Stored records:
<<<<

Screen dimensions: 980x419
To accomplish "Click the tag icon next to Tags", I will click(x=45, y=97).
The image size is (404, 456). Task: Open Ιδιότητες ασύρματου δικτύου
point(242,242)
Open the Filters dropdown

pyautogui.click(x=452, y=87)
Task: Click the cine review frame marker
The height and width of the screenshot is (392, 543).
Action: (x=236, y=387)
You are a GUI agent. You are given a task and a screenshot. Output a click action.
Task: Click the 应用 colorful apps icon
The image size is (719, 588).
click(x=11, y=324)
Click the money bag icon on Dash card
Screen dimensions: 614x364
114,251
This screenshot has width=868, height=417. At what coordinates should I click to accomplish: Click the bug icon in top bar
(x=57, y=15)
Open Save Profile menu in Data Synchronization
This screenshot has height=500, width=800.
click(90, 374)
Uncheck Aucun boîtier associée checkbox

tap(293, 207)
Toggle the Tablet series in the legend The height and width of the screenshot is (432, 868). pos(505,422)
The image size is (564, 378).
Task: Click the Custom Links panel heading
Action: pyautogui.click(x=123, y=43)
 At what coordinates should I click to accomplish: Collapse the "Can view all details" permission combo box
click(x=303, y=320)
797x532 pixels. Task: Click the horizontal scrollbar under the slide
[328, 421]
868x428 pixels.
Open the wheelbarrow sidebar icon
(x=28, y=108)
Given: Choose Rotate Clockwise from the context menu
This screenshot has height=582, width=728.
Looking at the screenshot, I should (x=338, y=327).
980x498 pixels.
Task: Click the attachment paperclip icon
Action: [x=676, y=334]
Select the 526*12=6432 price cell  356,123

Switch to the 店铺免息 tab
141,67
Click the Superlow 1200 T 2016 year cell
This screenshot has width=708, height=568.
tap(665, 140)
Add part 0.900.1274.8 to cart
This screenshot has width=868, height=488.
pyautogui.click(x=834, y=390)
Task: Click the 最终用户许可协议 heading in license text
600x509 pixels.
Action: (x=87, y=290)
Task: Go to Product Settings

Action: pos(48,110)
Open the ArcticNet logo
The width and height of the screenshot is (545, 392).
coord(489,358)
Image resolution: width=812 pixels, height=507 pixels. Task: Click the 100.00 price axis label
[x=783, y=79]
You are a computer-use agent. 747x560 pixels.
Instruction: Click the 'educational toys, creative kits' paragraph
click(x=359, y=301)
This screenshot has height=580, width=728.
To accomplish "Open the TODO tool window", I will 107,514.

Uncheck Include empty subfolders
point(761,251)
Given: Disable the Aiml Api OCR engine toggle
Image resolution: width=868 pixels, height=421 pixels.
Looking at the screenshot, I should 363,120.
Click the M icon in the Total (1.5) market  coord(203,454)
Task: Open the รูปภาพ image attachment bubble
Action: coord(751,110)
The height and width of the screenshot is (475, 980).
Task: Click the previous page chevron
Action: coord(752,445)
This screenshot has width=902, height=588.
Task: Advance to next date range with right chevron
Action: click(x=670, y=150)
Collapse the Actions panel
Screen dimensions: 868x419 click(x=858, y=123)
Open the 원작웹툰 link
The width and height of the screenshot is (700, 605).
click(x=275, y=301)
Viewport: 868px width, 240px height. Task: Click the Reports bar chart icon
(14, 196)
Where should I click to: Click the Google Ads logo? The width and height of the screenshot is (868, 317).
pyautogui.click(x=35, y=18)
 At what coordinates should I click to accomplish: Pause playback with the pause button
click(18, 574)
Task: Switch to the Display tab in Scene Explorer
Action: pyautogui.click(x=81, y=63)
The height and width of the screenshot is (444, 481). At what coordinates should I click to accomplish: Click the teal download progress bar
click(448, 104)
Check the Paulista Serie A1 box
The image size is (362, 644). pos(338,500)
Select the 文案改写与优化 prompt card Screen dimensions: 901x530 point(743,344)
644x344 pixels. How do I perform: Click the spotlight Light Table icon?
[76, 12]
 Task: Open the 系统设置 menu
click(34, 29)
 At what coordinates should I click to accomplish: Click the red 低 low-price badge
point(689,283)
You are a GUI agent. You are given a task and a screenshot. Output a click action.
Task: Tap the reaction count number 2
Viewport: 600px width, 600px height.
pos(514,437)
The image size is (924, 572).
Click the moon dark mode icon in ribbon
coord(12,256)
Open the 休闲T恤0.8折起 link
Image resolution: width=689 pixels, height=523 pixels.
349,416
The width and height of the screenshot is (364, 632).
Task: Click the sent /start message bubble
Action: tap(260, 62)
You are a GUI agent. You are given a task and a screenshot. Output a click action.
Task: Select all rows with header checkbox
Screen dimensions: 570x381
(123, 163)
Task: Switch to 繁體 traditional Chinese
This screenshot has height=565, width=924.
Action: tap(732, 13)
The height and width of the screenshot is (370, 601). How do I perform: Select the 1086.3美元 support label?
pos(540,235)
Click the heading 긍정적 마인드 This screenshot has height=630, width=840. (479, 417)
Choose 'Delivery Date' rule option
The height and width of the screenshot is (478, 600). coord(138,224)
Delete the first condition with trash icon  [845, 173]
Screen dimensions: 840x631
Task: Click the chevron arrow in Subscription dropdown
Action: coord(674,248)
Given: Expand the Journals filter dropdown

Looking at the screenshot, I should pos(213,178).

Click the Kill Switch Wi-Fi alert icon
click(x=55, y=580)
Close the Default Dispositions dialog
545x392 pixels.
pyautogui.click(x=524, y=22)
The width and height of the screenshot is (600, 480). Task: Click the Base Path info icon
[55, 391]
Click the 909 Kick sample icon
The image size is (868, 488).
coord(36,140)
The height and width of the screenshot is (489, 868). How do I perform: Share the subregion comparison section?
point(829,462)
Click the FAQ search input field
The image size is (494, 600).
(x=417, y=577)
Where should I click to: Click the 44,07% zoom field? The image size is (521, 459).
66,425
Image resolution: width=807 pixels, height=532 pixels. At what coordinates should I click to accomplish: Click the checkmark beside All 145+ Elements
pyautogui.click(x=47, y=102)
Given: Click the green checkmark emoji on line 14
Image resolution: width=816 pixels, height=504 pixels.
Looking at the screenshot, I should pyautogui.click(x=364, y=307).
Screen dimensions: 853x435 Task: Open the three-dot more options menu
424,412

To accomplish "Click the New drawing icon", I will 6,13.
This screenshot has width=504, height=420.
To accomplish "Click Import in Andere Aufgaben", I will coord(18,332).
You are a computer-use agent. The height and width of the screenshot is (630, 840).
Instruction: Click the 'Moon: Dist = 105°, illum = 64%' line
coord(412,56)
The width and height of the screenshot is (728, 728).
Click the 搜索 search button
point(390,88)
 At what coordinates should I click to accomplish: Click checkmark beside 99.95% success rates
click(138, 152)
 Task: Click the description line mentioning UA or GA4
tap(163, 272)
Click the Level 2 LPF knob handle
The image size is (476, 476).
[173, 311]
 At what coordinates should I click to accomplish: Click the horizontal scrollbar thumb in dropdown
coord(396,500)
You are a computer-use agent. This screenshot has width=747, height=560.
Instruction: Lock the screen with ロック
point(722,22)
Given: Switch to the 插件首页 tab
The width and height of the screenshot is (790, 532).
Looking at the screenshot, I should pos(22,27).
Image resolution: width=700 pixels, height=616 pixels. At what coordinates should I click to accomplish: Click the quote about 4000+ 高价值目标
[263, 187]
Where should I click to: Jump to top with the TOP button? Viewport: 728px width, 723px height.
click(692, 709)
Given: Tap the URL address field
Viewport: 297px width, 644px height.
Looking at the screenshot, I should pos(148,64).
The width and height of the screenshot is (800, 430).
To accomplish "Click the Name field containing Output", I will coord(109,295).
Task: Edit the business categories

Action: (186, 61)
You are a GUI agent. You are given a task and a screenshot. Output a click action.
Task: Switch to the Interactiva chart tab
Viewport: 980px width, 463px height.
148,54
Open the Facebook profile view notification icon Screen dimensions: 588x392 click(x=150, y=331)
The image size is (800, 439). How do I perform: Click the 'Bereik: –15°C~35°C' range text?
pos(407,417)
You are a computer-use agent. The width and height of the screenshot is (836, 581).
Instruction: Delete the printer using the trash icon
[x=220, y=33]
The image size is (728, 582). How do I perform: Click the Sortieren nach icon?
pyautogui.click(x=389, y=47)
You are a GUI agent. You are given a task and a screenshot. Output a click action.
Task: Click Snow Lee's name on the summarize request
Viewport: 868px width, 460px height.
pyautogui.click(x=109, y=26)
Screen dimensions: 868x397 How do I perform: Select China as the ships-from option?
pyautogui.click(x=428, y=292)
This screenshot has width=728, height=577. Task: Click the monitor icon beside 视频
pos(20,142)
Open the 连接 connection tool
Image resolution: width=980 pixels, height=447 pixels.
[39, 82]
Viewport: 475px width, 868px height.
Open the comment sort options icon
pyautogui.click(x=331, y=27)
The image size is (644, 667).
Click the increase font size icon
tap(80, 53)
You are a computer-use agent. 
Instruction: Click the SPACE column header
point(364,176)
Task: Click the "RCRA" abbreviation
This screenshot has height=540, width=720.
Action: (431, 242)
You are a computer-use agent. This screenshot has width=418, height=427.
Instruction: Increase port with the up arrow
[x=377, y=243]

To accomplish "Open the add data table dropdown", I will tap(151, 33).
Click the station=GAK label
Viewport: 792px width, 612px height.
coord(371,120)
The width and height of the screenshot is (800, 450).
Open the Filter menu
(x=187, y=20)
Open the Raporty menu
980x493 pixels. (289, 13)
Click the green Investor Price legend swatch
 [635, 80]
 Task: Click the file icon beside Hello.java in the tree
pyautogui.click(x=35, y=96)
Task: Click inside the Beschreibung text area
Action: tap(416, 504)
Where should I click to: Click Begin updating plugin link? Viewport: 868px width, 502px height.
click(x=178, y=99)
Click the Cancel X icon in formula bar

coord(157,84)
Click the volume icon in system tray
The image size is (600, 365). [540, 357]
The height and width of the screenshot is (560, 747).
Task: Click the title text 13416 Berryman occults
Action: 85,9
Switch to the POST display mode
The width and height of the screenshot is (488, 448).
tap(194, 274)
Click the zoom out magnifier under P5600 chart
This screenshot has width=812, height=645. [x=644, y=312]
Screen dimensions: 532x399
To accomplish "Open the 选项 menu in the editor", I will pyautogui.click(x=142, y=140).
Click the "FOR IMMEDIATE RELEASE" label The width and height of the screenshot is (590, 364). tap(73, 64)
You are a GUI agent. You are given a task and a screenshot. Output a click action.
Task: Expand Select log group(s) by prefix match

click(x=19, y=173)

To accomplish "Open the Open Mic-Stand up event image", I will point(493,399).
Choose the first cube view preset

>>>>

Copy the lines from the entries above in which the word "computer" appears.

» **Problem solution**:
You are a computer-use agent. 747x560 pixels.
You are a computer-use agent. The height and width of the screenshot is (630, 840).
You are a computer-use agent. This screenshot has width=747, height=560.
You are a computer-use agent. The width and height of the screenshot is (836, 581).
You are a computer-use agent. 
You are a computer-use agent. This screenshot has width=418, height=427.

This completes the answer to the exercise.